(Page excerpt):
Solution: Adopt this as the normative format for Simple VP (non-SD-JWT) challenge binding. For SD-JWT VPs, the composite nonce is unnecessary because OID4VP transaction_data_hashes in KB-JWT handles binding natively.

Add to §2:

For Simple VPs (VC-JOSE-COSE), the nonce field MUST use the delegation challenge encoding:
<nonce> <action-type> <hash> where fields are space-separated, nonce is at least 16 hex characters (64 bits minimum for the nonce component; see §5), action-type is a non-empty visible-character string, and hash is the 64-character hex-encoded SHA-256 of the canonicalized message.

Rationale from ADR: harbour chose this format to keep the W3C nonce field self-contained — a verifier can extract the hash and validate the binding without external state. The space delimiter was chosen because hex characters and action-type identifiers never contain spaces.

Issue 3 — Nonce Entropy: Follow OID4VP §7.3 + RFC 6749 §10.10

Standards basis:

• OID4VP §7.3: "The nonce value MUST be a fresh cryptographically random value"
• RFC 6749 §10.10: Authorization codes should have "sufficient entropy to make guessing impractical" (recommends 128+ bits)
• RFC 9901 KB-JWT: nonce is REQUIRED and must be fresh per interaction

Solution: Add normative requirement to §5:

The message nonce MUST contain at least 128 bits of cryptographic randomness (for example, secrets.token_hex(16) producing 32 hex characters). For the delegation challenge encoding (Simple VPs), the nonce component within the composite string MUST independently contain at least 64 bits of randomness (16 hex characters minimum). These minimums follow the entropy guidance of RFC 6749 §10.10 and OID4VP §7.3.

Note: harbour's current secrets.token_hex(4) (32 bits) should be updated to token_hex(16) to comply. This is a breaking change for the implementation but necessary for security.

Issue 4 — Revocation: Reference Token Status List (draft-ietf-oauth-status-list)

Standards basis: docs/specs/references/token-status-list.md documents the Token Status List mechanism:

• Status List Token: JWT/CWT containing a compressed bitstring of credential statuses
• Referenced via credentialStatus property in VCs
• Validation: fetch status list token → verify signature → check bit at referenced index
• Supports VALID, INVALID, SUSPENDED states

Solution: Add step 2b to §4.2 and reference the standard:

2b. Credential status check (RECOMMENDED): For each VC that includes a credentialStatus property, the Verifier SHOULD resolve the referenced status mechanism (for example, Token Status List) and confirm the credential has not been revoked or suspended. If status checking is performed and a credential is found to be revoked, the evidence MUST be considered invalid.

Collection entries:
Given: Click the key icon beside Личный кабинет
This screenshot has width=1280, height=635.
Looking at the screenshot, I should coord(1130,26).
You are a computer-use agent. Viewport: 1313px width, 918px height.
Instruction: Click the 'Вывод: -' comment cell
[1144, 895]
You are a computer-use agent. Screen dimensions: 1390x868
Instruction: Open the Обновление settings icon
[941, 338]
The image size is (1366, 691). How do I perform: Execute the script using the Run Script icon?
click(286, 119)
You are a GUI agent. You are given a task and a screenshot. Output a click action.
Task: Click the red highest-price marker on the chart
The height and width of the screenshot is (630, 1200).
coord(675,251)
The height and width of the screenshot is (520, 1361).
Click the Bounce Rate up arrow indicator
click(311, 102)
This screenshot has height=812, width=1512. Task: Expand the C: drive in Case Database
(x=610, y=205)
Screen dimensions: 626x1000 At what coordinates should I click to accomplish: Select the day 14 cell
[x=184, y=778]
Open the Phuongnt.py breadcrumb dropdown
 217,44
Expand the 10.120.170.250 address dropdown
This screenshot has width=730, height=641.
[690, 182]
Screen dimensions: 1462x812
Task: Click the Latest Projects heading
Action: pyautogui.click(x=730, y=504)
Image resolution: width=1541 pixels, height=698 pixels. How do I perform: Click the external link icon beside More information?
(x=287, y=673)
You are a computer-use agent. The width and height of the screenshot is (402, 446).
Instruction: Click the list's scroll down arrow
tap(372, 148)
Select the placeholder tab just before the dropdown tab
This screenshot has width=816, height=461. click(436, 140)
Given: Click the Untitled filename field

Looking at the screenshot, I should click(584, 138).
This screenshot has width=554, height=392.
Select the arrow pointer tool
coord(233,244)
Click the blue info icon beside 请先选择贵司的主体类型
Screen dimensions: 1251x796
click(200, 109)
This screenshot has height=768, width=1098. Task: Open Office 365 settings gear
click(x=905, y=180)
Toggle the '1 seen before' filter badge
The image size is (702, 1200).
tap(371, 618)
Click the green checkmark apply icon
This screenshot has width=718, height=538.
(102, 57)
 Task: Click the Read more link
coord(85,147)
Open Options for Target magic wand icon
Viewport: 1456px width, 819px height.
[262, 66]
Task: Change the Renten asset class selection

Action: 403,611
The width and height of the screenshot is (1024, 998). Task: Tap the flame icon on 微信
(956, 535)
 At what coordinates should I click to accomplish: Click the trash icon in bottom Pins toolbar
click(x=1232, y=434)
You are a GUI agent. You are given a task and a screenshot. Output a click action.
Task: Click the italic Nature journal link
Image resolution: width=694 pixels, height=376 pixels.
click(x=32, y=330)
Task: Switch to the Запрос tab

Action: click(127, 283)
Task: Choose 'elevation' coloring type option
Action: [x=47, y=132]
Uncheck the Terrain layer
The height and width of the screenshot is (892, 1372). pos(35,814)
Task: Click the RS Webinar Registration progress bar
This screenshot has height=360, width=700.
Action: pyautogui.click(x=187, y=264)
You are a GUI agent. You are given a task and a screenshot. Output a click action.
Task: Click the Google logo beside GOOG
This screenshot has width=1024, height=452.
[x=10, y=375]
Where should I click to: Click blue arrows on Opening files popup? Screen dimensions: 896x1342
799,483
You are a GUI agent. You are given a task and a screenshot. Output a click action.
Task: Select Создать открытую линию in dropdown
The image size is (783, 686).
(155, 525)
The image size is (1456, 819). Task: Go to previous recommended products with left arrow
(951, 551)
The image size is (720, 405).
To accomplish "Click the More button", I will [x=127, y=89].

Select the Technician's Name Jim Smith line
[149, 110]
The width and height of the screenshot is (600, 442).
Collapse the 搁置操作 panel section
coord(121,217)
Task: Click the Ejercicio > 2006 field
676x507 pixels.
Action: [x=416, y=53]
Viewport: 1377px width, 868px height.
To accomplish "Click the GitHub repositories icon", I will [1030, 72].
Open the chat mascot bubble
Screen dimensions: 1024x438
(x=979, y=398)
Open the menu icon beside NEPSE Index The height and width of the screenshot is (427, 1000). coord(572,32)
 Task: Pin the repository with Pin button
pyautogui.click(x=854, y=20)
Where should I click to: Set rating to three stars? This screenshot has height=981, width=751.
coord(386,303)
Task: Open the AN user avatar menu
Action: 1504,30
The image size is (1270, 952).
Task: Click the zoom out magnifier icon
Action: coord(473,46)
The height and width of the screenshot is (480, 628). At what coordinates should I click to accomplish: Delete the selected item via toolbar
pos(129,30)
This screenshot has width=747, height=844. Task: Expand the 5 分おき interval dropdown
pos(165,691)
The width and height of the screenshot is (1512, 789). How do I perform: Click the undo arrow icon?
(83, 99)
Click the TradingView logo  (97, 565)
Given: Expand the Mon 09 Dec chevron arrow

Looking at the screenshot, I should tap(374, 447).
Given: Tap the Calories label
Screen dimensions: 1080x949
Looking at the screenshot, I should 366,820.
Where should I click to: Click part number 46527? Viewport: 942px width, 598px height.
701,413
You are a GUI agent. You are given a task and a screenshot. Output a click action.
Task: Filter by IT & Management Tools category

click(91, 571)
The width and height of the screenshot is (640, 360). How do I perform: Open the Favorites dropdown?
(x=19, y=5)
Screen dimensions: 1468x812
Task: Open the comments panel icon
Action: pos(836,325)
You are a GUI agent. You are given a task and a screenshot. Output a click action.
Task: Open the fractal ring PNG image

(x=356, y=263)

(Written instruction 1): In the nonce and revocation proposal, what should harbour's current secrets.token_hex(4) be updated to?
(Written instruction 2): Write out the passage of the nonce and revocation proposal that begins with the words containing "Solution: Add step" and ends with "be considered invalid.".
(Written instruction 3): Please extend the nonce and revocation proposal, picking up after its final sentence.

(Task answer 1): token_hex(16)

(Task answer 2):
Solution: Add step 2b to §4.2 and reference the standard:

2b. Credential status check (RECOMMENDED): For each VC that includes a credentialStatus property, the Verifier SHOULD resolve the referenced status mechanism (for example, Token Status List) and confirm the credential has not been revoked or suspended. If status checking is performed and a credential is found to be revoked, the evidence MUST be considered invalid.

(Task answer 3):
Rationale: harbour's credential model (HarbourCredential) already has credentialStatus as a REQUIRED field. The Token Status List is the IETF-track mechanism adopted by the EUDI ecosystem.

Issue 5 — Evidence Envelope: Use VC Data Model 2.0 §5.6 evidence

Standards basis: VC Data Model 2.0 §5.6 defines:

• evidence: OPTIONAL property, 0..* objects
• Each object MUST have type
• Arbitrary additional properties allowed
• Purpose: "information about the process by which the credential was issued or derived"

Solution: Define a normative evidence type for EVES-009. Add §7 "Evidence Packaging":

When evidence is embedded within a Verifiable Credential, implementations MUST use the evidence property as defined in VC Data Model 2.0 §5.6. Each evidence object MUST include:

{
  "type": "EvidenceVerifiablePresentation",
  "verifiablePresentation": "<compact-serialized VP token>",
  "challenge": "<delegation-challenge or transaction_data_hash>",
  "created": "<ISO 8601 timestamp>"
}

The verifiablePresentation value is the compact serialization of the VP JWT (for JOSE VPs) or the full SD-JWT+KB-JWT string (for SD-JWT VPs). The challenge value enables independent re-verification without reconstructing the original message.

Alternatively, evidence MAY be stored standalone. In that case, the storage record SHOULD include the original message, the VP token, the Holder DID, and a timestamp.

Alignment with simpulse-id-credentials: This matches the existing pattern where ParticipantCredential is referenced in BaseMembershipCredential.evidence[], and the harbourCredential IRI provides a chain-of-trust reference.

Issue 6 — Time-Bounding: Follow OID4VP §7.4 + KB-JWT iat/exp

Standards basis:

• OID4VP §7.4: Authorization Requests have a lifetime; Verifiers should reject stale requests
• RFC 9901 KB-JWT: MUST include iat; MAY include exp
• harbour-credentials: validate_transaction_data() enforces max_age=300 (5 minutes) against iat

Solution: Add informative guidance to §5:

Evidence requests SHOULD be time-bounded. The message iat (issued-at) timestamp indicates creation time. Implementations SHOULD reject evidence requests older than a configured maximum age. A default of 300 seconds (5 minutes) is RECOMMENDED, balancing security against wallet interaction latency.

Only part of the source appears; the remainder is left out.